# #20 The Claw



## AnTrAxX (Jul 18, 2012)

Hey fellow Shooters

This is my most recent Catapult

As always (nearly) the name "came to me" during the Build.

I think she looks a lot like a single Claw when you look at her from a certain angle.

Started as a "Tip, to get a better grip".

Aluminum Core, Zebrano, Osage Orange, Brass Palmswell, homemade Spacer (Vulcan Fibre and Brass).

Hope you like her

Cheers AnTrAxX





































Selfportrait?




























P.S.:

I took a *lot* of pics with my pocket cam during the build this time. As soon as i find some time i will update this with a kind of "step-by-step" log.


----------



## kubys (Mar 28, 2012)

Totally love it. Amazing details. Perfect job Antraxx :bowdown:


----------



## Aussie Allan In Thailand (Jan 28, 2013)

Beautiful work as always Sir, and I am sure I can see the inspiration for your chosen name.

Cheers Allan


----------



## ash (Apr 23, 2013)

That's definitely a claw! A bird of prey.


----------



## NoobShooter (Sep 15, 2012)

Very cool slingshot.. Top craftsmanship as always... :bowdown:


----------



## Blue Danube (Sep 24, 2011)

Exquisite work, i would expect nothing less....


----------



## e~shot (Jun 3, 2010)

Absolutely Gorgeous! :wub:


----------



## Danny0663 (Mar 15, 2011)

Very nice build Antraxx, nice touch with the brass swell and black spacers.

Keep it up!


----------



## jhinaz (Jan 16, 2013)

Nice looking slingshot and it is appropriately named. - John


----------



## Bighaze51 (Sep 30, 2013)

You win!!


----------



## DougDynasty (Jul 8, 2013)

Absolutely beautiful


----------



## reset (Apr 13, 2013)

Incredible work.


----------



## PorkChopSling (Jan 17, 2013)

:bowdown: :bowdown: :bowdown: :bowdown: :bowdown:


----------



## Btoon84 (Nov 22, 2011)

The claw is slightly menacing. But so very awesome


----------



## eggy22 (Feb 3, 2013)

What a fantastic piece of craftsmanship ..... Think i'm going to have to get my finger out !!


----------



## jimmycg (Mar 26, 2013)

I am holding "THE CLAW" in my hand and I feel like a better man. Is that possible can AnTrAxX be that good, I think so. The Claw, she is refined ,exquisite, curves in all the right places very beautiful. I love the craftsmanship the way all the materials work so well together I don't know how to say it any better. AnTrAxX sent me step by step photos of the build along the way that was a privilege I felt I was seeing his mind work to some extent as the build progressed, it was defiantly an honor.

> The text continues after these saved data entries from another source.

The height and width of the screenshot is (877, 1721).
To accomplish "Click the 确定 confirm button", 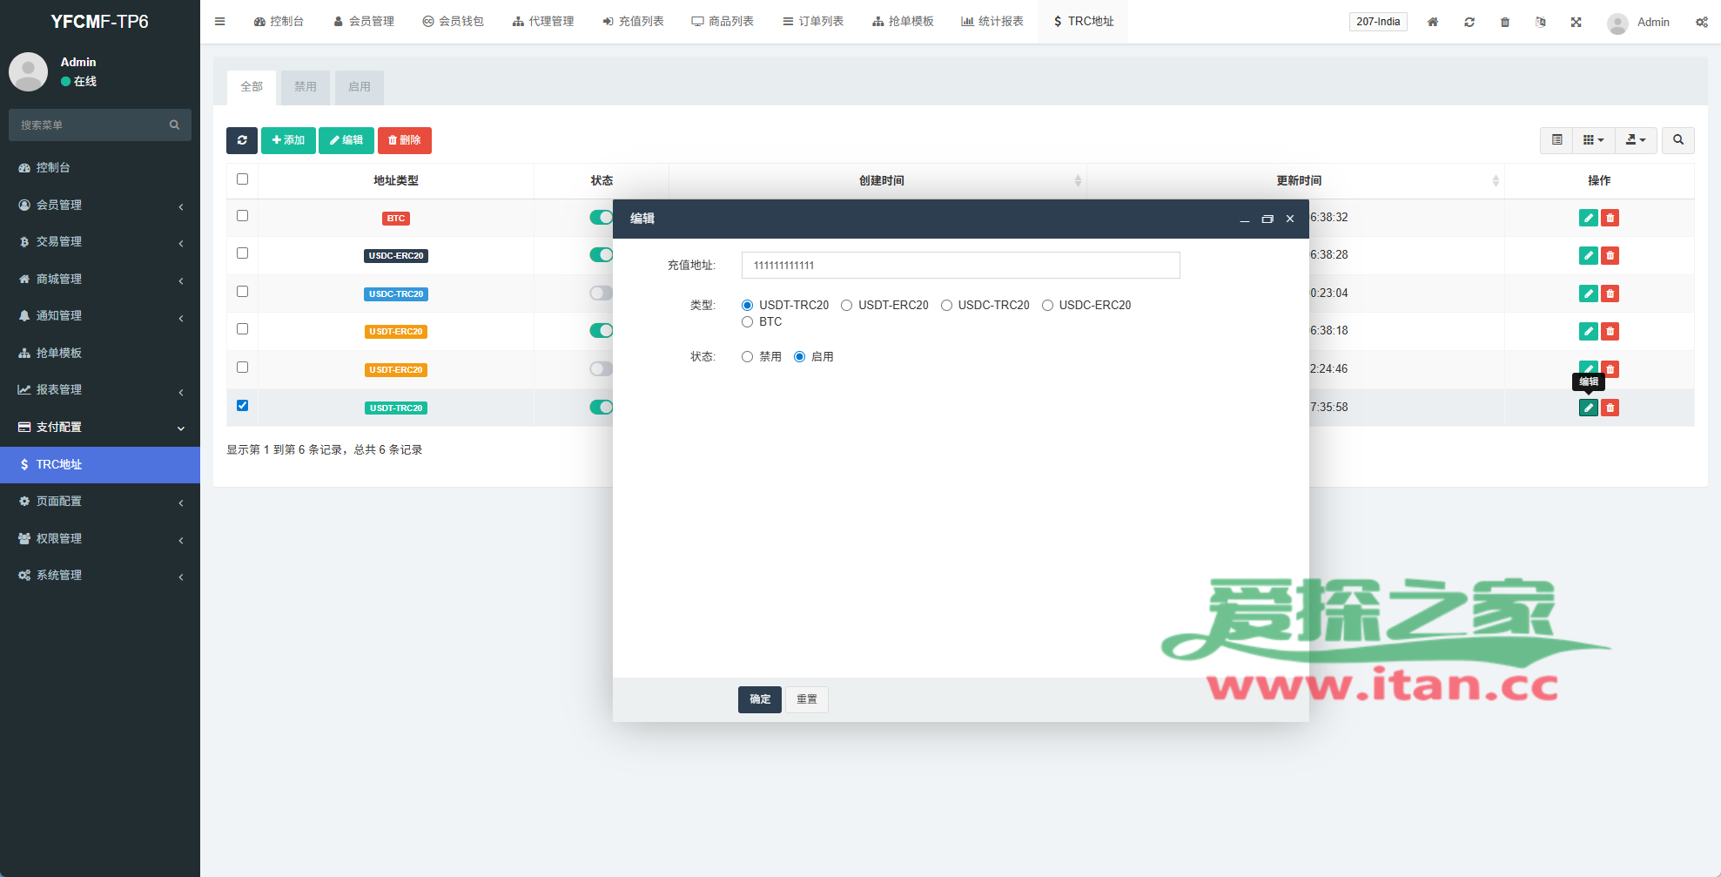I will click(x=759, y=699).
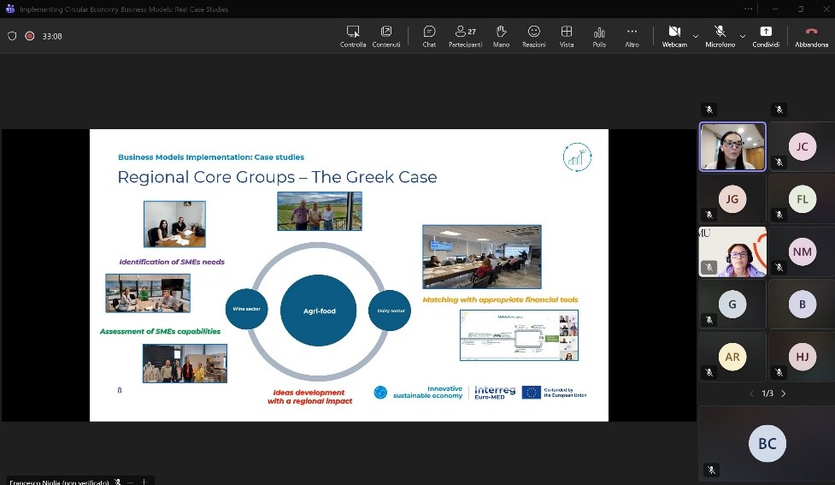835x485 pixels.
Task: Select the BC participant avatar tile
Action: [767, 443]
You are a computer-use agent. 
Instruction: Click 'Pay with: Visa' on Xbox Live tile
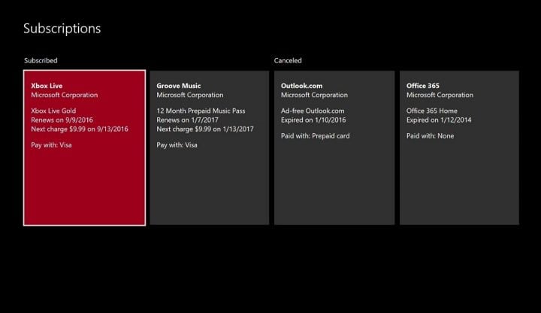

The grip is perfect, there are so many different materials and lines and curves that make it exciting to look at HER from any angel.

Much gratitude to Mr. AnTrAxX.


----------



## quarterinmynose (Jan 21, 2012)

:bouncy: fan-flipping-tastic!

Antraxx, :bouncy: ,Antraxx :bouncy: ,Antraxx :bouncy:


----------



## Tom Kretschmer (Apr 4, 2013)

Absolutely SLINGALICIOUS :wub:


----------



## GHT (Jan 22, 2013)

Exceptional work, in my eye it captures the spirit of 'harimau' perfectly.


----------



## Mister Magpie (Apr 10, 2013)

Great work, as usual.

Darren


----------



## flicks (Feb 16, 2013)

Very cool build Antraxx. Perfect work - as always!


----------



## Flatband (Dec 18, 2009)

You did it again Ant-Superb Bud!


----------



## dan ford (May 13, 2013)

All that sanding might have made you a dull boy but this slingshot is anything but !
Absolute stunner !!!


----------



## MagicTorch100 (Jun 4, 2013)

There goes October SOTM, very nice work Ant cool as ever.


----------



## Quercusuber (Nov 10, 2011)

I'm seeing it ...but I still don't believe it!!!!! AWESOME!!!!!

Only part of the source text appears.